## [PROBLEM DESCRIPTION]
Make an exact copy of each entry, leaving out every picture.

## [DATASET ENTRIES]
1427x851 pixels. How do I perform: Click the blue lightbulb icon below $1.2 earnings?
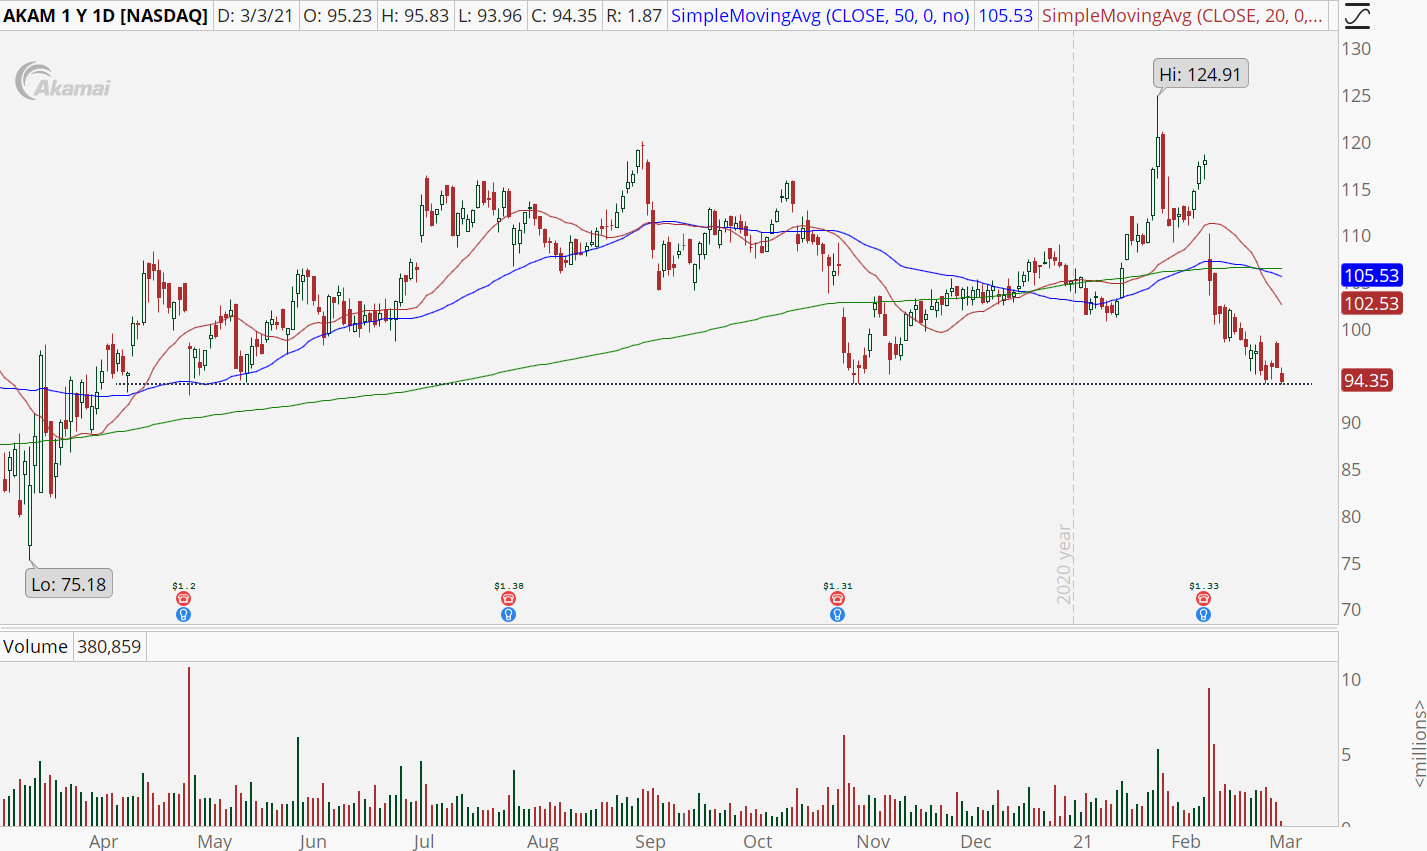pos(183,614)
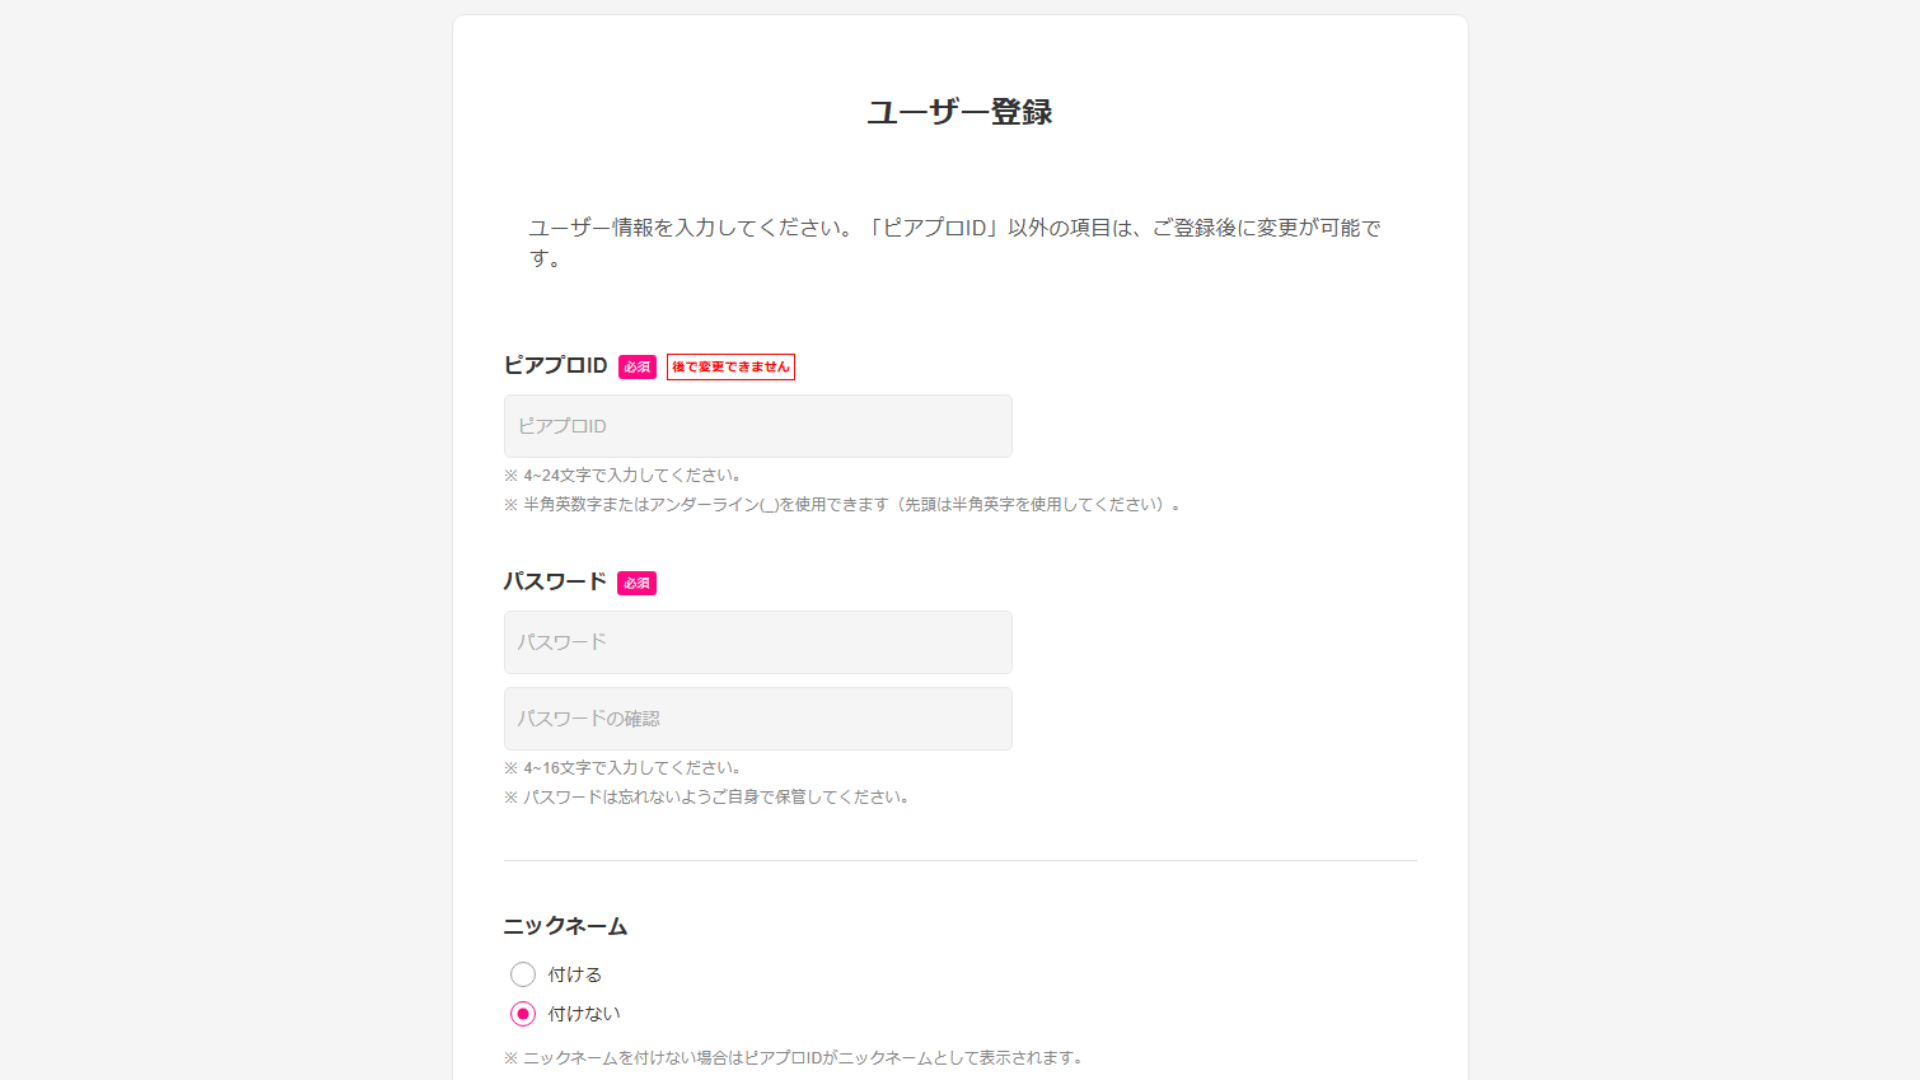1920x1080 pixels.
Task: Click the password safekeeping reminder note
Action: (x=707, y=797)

## [TASK OUTPUT]
1427x851 pixels. How do I perform: Click the blue lightbulb icon below $1.2 earnings?
pos(183,614)
1920x1080 pixels.
Task: Click the password safekeeping reminder note
Action: (x=707, y=797)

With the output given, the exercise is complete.